Instructions to follow: Track down each item below that includes the word "familiares", and copy every such line.

(Rows showing where targets appear)
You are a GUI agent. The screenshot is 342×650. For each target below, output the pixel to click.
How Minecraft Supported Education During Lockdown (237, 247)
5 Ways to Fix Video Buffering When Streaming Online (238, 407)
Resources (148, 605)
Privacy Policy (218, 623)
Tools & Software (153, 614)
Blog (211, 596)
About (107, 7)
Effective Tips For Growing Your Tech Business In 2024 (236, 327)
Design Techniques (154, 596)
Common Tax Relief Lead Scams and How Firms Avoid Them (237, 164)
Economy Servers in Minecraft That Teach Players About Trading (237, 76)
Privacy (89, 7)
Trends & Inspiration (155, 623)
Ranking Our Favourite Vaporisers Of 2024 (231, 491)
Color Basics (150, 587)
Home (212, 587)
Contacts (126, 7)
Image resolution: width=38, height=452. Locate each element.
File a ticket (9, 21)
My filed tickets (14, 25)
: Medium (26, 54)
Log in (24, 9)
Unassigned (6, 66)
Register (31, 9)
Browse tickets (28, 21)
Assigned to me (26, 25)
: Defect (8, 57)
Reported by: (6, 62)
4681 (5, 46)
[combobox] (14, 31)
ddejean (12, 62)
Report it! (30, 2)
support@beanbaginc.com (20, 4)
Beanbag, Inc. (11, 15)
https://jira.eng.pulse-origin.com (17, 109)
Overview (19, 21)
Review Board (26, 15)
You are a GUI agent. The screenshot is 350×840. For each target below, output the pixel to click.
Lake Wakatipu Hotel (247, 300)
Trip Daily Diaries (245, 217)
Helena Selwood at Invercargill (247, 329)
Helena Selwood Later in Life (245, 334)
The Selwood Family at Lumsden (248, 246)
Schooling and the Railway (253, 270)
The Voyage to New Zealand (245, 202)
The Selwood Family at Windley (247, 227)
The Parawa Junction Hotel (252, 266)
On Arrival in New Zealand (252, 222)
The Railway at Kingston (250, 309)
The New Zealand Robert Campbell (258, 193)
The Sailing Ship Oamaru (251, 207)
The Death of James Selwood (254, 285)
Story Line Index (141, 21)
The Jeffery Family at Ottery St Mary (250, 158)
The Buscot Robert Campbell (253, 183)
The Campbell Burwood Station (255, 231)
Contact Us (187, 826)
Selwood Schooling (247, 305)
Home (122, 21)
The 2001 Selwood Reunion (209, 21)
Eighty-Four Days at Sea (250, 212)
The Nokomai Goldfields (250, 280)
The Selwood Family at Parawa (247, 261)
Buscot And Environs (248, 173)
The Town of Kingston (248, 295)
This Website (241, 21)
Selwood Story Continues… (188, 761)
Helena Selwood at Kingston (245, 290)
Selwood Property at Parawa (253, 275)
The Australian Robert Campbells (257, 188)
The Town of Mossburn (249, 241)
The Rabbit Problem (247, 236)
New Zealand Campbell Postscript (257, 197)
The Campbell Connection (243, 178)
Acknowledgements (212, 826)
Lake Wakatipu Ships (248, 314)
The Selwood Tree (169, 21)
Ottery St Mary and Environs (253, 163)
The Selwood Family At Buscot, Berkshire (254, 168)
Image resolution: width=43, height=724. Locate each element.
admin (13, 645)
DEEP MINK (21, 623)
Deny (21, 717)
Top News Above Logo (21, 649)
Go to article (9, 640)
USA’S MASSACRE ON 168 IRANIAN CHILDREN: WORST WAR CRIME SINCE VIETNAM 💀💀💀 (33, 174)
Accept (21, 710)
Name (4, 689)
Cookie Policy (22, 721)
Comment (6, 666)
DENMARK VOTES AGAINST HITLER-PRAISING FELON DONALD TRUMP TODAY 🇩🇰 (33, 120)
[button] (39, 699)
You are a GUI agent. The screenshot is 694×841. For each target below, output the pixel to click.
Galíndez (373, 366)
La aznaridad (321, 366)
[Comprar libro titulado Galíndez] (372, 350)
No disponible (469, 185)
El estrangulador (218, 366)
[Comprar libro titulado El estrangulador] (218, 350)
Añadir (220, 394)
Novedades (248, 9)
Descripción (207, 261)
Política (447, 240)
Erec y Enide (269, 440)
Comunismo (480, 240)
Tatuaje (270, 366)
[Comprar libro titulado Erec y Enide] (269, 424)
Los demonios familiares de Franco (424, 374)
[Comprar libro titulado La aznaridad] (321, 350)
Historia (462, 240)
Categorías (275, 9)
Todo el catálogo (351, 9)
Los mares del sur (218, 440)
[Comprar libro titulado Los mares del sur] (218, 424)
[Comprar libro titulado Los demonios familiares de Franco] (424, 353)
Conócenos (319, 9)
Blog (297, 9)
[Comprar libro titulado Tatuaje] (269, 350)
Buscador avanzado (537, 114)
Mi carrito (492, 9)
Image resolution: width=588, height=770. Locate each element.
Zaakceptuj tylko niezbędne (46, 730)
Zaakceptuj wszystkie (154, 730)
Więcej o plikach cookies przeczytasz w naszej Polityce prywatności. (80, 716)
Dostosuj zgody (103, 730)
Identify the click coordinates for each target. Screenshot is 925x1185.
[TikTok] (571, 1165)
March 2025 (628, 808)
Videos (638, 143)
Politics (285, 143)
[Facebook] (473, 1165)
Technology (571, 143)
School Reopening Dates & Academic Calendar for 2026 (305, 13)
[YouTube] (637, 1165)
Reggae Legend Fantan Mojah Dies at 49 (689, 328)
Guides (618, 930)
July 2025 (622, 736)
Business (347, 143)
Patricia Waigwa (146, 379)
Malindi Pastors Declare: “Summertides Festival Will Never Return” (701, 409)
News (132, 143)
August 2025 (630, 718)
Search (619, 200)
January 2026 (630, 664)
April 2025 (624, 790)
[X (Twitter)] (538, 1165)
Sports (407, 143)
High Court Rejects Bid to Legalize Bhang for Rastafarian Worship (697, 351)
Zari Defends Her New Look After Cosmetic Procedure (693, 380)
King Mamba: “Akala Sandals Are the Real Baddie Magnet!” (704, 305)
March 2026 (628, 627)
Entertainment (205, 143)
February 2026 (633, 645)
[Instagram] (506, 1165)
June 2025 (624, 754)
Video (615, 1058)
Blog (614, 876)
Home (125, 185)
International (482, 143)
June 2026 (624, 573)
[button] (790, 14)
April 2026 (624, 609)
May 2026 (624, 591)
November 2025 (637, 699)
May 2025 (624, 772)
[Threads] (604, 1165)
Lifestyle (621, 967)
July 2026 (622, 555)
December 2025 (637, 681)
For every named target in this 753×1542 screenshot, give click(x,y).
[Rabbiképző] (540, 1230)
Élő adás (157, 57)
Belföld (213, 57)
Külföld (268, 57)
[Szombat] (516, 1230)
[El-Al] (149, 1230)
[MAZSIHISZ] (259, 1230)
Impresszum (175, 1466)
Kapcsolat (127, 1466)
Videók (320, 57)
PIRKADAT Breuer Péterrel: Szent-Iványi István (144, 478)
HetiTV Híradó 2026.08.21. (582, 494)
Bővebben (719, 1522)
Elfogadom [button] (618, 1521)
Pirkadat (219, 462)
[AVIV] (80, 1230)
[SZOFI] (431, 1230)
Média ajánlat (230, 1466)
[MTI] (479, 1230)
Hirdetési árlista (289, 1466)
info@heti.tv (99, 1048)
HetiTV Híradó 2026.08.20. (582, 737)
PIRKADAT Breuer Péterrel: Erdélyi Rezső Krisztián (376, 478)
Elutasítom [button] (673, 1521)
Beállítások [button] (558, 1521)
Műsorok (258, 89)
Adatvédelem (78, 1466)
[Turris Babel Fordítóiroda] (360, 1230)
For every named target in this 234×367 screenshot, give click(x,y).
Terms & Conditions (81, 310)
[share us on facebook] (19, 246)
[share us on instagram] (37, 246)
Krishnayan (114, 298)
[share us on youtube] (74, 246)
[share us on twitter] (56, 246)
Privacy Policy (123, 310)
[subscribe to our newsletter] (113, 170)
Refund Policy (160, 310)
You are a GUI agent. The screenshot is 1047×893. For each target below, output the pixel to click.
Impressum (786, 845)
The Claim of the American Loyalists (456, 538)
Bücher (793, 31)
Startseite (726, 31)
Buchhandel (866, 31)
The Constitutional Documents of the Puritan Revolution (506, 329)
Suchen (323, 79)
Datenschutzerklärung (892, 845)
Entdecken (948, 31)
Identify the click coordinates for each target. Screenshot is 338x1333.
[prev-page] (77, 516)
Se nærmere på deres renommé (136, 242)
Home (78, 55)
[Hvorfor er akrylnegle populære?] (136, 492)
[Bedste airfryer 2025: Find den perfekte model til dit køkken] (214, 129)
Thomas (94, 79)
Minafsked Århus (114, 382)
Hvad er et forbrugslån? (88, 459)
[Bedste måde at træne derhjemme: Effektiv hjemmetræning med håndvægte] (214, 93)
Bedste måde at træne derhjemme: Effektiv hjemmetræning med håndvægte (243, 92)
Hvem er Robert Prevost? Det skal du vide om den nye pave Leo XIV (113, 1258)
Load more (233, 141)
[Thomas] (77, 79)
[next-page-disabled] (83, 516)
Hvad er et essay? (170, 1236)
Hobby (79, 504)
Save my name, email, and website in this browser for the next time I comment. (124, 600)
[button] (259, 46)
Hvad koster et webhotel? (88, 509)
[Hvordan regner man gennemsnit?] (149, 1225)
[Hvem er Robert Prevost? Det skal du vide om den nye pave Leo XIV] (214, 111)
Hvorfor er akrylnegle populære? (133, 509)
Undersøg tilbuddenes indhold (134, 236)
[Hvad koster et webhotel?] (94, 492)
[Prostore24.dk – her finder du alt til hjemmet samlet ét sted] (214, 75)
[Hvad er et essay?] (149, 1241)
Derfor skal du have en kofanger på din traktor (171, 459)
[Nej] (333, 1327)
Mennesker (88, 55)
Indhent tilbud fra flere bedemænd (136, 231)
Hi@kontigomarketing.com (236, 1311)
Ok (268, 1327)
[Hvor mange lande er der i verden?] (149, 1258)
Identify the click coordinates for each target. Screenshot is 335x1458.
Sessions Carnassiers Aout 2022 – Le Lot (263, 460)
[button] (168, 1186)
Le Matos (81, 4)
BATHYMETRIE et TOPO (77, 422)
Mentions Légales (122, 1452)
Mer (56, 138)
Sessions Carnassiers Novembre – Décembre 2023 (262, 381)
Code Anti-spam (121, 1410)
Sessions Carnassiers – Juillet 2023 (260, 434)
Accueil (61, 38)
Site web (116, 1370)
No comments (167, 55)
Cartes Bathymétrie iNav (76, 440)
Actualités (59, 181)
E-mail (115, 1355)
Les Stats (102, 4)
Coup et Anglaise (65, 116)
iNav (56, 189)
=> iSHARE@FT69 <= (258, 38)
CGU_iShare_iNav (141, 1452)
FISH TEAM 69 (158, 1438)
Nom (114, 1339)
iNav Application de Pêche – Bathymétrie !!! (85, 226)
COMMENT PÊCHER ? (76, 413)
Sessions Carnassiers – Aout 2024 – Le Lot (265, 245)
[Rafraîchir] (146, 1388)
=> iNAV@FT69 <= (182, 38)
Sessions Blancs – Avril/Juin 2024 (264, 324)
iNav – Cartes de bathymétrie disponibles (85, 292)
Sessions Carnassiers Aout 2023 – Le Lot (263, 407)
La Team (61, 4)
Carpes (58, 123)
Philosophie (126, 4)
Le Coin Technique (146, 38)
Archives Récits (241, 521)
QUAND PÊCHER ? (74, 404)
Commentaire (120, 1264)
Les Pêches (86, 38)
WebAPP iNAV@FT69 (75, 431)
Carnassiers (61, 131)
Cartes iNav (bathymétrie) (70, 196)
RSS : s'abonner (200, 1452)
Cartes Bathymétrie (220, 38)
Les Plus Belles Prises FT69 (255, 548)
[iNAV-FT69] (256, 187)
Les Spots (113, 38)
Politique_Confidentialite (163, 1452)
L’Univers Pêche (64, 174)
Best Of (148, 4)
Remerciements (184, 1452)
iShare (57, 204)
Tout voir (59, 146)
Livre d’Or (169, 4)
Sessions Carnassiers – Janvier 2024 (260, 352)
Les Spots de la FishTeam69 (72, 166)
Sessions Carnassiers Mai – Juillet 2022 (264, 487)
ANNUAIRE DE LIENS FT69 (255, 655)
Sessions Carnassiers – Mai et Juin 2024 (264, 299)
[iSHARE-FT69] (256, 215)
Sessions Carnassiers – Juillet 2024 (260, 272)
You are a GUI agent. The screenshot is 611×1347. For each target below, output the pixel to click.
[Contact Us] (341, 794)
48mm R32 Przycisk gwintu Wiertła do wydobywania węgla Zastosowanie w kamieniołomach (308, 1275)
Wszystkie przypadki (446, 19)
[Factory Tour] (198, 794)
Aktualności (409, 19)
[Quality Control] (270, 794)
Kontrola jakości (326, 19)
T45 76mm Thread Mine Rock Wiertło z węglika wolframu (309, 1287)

Reply:
Los demonios familiares de Franco (424, 374)
[Comprar libro titulado Los demonios familiares de Franco] (424, 353)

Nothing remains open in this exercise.